### BRIEF
Don't include any picture when you restate the data word for word.

### RECORD EXCERPTS
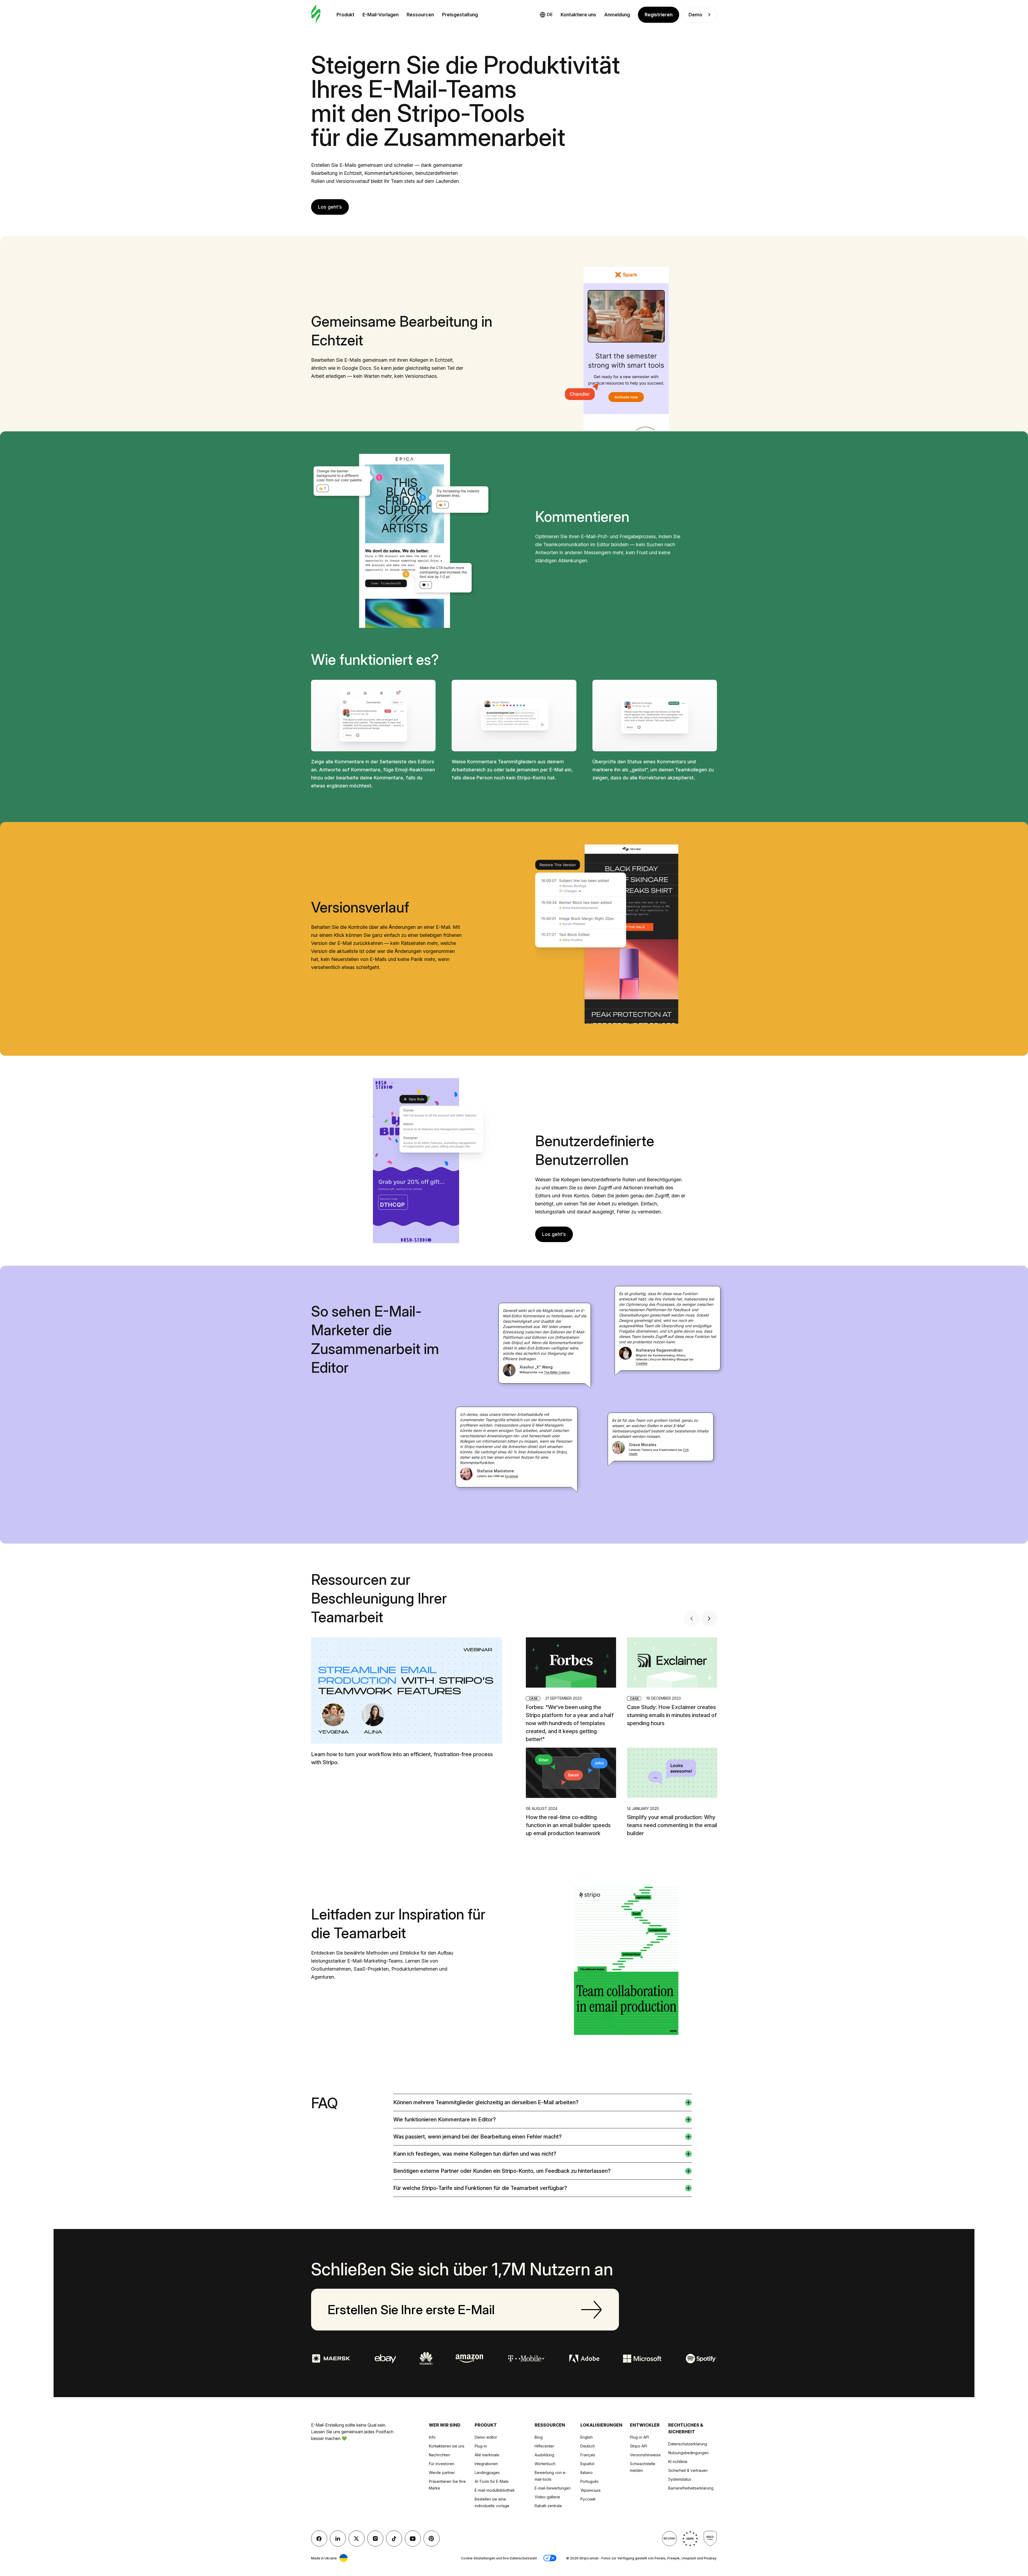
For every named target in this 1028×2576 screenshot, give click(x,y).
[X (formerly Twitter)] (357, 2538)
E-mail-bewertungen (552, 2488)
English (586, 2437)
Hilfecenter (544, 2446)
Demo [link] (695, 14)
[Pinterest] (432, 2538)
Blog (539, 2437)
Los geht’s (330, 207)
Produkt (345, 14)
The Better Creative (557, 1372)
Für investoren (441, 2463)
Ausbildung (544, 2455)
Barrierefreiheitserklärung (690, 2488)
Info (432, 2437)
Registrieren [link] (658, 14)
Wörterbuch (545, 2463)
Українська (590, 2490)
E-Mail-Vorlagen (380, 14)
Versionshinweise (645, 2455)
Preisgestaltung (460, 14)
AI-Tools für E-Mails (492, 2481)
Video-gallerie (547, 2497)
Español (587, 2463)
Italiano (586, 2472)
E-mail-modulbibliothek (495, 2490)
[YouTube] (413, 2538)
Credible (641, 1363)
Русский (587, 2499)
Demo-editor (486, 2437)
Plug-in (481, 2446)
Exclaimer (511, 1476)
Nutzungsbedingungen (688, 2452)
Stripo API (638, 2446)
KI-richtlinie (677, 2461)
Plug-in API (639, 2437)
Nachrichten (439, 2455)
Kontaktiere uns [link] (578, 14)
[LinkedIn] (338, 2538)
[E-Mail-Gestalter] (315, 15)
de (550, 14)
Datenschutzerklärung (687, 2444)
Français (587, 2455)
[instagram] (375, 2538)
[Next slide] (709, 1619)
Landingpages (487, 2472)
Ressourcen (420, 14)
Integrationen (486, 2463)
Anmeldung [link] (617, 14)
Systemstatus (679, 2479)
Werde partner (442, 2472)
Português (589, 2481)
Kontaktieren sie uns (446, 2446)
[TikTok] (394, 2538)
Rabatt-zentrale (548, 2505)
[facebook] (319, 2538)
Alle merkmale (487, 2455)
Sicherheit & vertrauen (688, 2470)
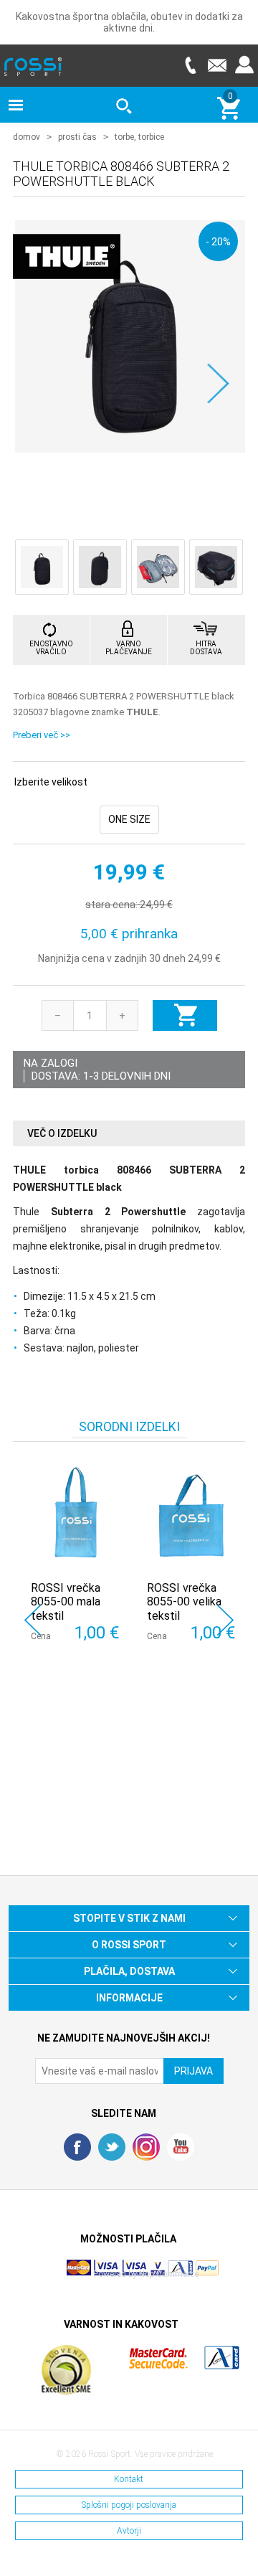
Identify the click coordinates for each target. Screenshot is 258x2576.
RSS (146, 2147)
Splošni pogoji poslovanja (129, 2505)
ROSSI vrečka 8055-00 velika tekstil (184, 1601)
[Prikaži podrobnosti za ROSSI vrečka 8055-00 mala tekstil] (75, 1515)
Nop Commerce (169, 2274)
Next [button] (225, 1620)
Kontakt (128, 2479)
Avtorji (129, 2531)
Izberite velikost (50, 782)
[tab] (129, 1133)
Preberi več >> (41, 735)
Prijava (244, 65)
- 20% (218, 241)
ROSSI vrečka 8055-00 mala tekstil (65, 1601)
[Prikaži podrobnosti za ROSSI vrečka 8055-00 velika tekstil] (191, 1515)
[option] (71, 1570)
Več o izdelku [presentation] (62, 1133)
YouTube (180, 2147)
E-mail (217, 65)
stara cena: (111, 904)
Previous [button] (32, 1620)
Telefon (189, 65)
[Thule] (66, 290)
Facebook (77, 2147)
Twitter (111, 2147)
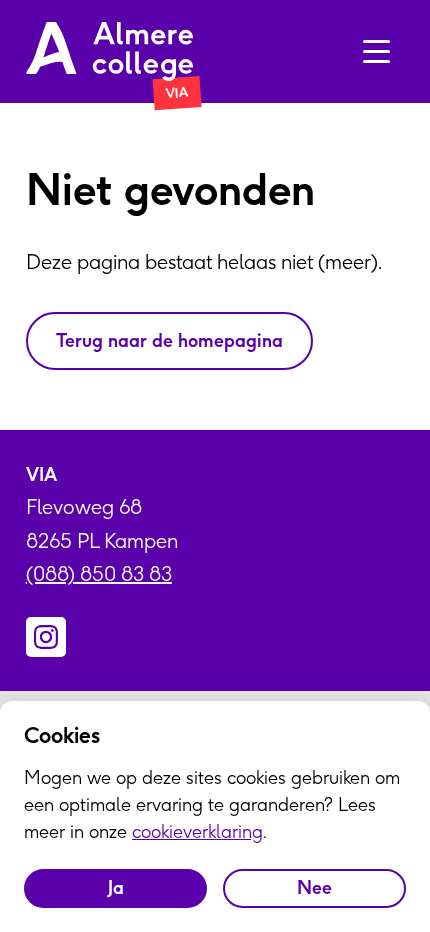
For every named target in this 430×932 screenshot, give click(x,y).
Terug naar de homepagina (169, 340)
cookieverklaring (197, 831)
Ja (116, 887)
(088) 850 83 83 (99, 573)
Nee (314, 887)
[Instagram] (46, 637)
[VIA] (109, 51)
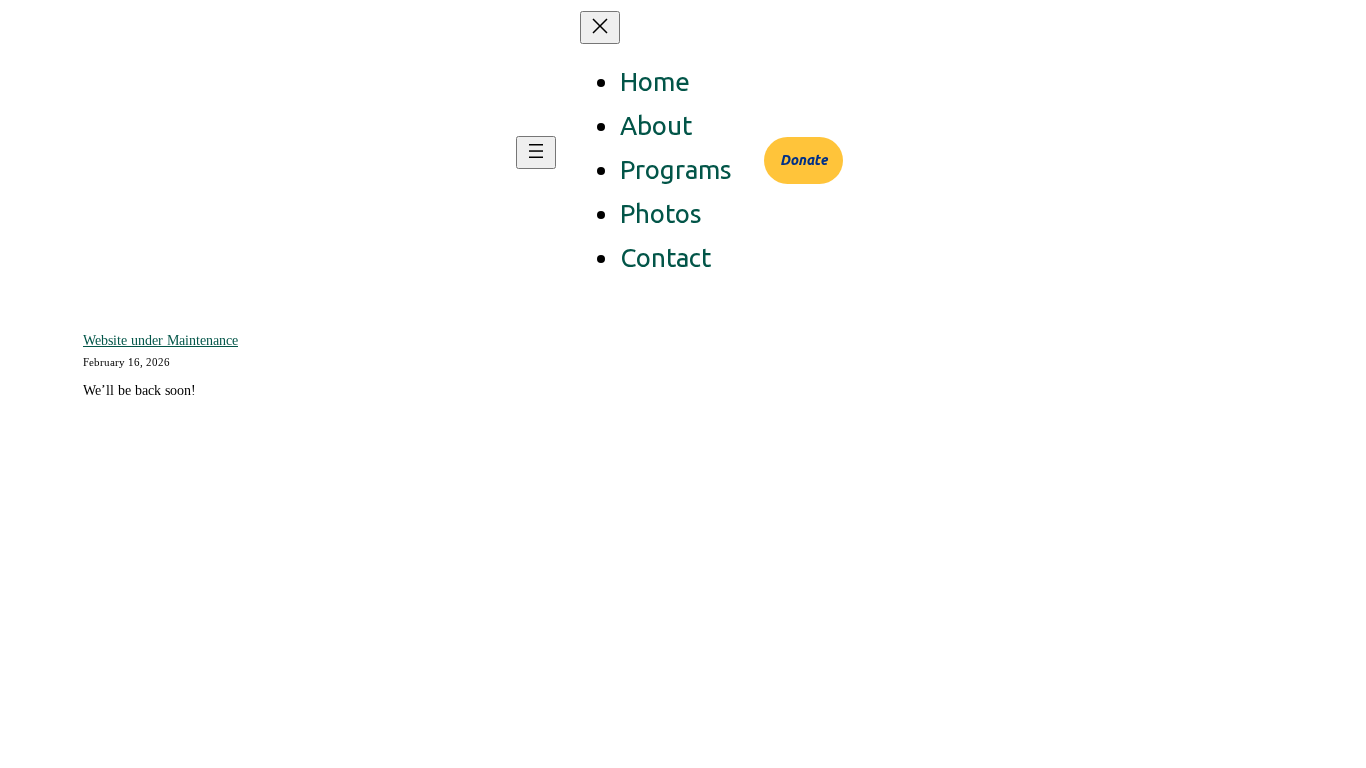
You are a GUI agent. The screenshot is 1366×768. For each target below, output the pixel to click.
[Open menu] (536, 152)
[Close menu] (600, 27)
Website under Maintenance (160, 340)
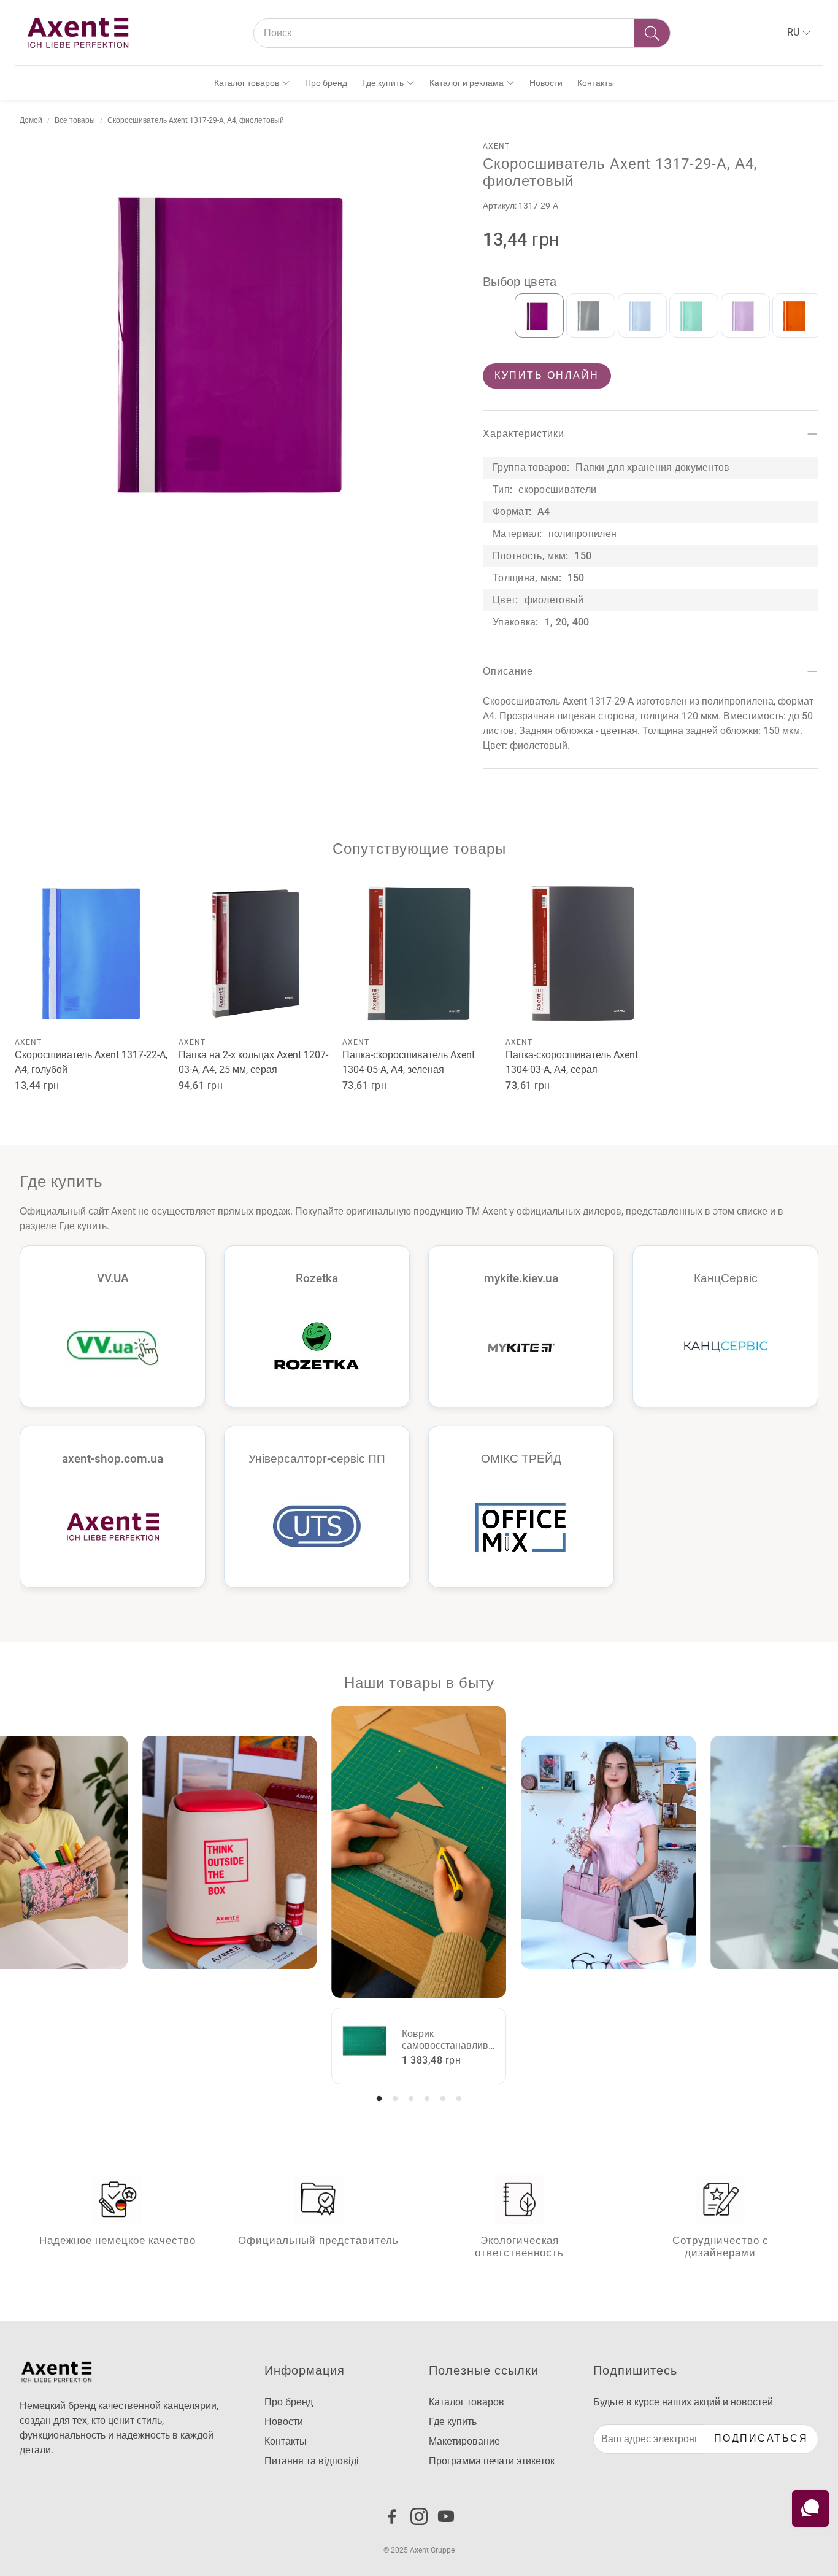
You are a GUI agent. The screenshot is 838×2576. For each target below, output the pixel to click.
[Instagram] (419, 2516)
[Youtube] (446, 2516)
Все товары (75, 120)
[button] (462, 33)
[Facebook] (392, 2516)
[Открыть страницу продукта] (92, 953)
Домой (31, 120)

### SOLUTION FOR THIS TASK
For every named target in this 1028×2576 screenshot, give click(x,y).
[X (formerly Twitter)] (357, 2538)
E-mail-bewertungen (552, 2488)
English (586, 2437)
Hilfecenter (544, 2446)
Demo [link] (695, 14)
[Pinterest] (432, 2538)
Blog (539, 2437)
Los geht’s (330, 207)
Produkt (345, 14)
The Better Creative (557, 1372)
Für investoren (441, 2463)
Ausbildung (544, 2455)
Barrierefreiheitserklärung (690, 2488)
Info (432, 2437)
Registrieren [link] (658, 14)
Wörterbuch (545, 2463)
Українська (590, 2490)
E-Mail-Vorlagen (380, 14)
Versionshinweise (645, 2455)
Preisgestaltung (460, 14)
AI-Tools für E-Mails (492, 2481)
Video-gallerie (547, 2497)
Español (587, 2463)
Italiano (586, 2472)
E-mail-modulbibliothek (495, 2490)
[YouTube] (413, 2538)
Credible (641, 1363)
Русский (587, 2499)
Demo-editor (486, 2437)
Plug-in (481, 2446)
Exclaimer (511, 1476)
Nutzungsbedingungen (688, 2452)
Stripo API (638, 2446)
KI-richtlinie (677, 2461)
Plug-in API (639, 2437)
Nachrichten (439, 2455)
Kontaktiere uns [link] (578, 14)
[LinkedIn] (338, 2538)
[E-Mail-Gestalter] (315, 15)
de (550, 14)
Datenschutzerklärung (687, 2444)
Français (587, 2455)
[instagram] (375, 2538)
[Next slide] (709, 1619)
Landingpages (487, 2472)
Ressourcen (420, 14)
Integrationen (486, 2463)
Anmeldung [link] (617, 14)
Systemstatus (679, 2479)
Werde partner (442, 2472)
Português (589, 2481)
Kontaktieren sie uns (446, 2446)
[TikTok] (394, 2538)
Rabatt-zentrale (548, 2505)
[facebook] (319, 2538)
Alle merkmale (487, 2455)
Sicherheit & vertrauen (688, 2470)
Identify the click coordinates for each target. Screenshot is 258x2576.
RSS (146, 2147)
Splošni pogoji poslovanja (129, 2505)
ROSSI vrečka 8055-00 velika tekstil (184, 1601)
[Prikaži podrobnosti za ROSSI vrečka 8055-00 mala tekstil] (75, 1515)
Nop Commerce (169, 2274)
Next [button] (225, 1620)
Kontakt (128, 2479)
Avtorji (129, 2531)
Izberite velikost (50, 782)
[tab] (129, 1133)
Preberi več >> (41, 735)
Prijava (244, 65)
- 20% (218, 241)
ROSSI vrečka 8055-00 mala tekstil (65, 1601)
[Prikaži podrobnosti za ROSSI vrečka 8055-00 velika tekstil] (191, 1515)
[option] (71, 1570)
Več o izdelku [presentation] (62, 1133)
YouTube (180, 2147)
E-mail (217, 65)
stara cena: (111, 904)
Previous [button] (32, 1620)
Telefon (189, 65)
[Thule] (66, 290)
Facebook (77, 2147)
Twitter (111, 2147)
For every named target in this 430×932 screenshot, give click(x,y).
Terug naar de homepagina (169, 340)
cookieverklaring (197, 831)
Ja (116, 887)
(088) 850 83 83 (99, 573)
Nee (314, 887)
[Instagram] (46, 637)
[VIA] (109, 51)
You are a GUI agent. The screenshot is 1366×768. For each target below, output the pixel to click.
[Open menu] (536, 152)
[Close menu] (600, 27)
Website under Maintenance (160, 340)
You are a GUI agent. The screenshot is 838×2576. For each target below, output the pixel to click.
[Instagram] (419, 2516)
[Youtube] (446, 2516)
Все товары (75, 120)
[button] (462, 33)
[Facebook] (392, 2516)
[Открыть страницу продукта] (92, 953)
Домой (31, 120)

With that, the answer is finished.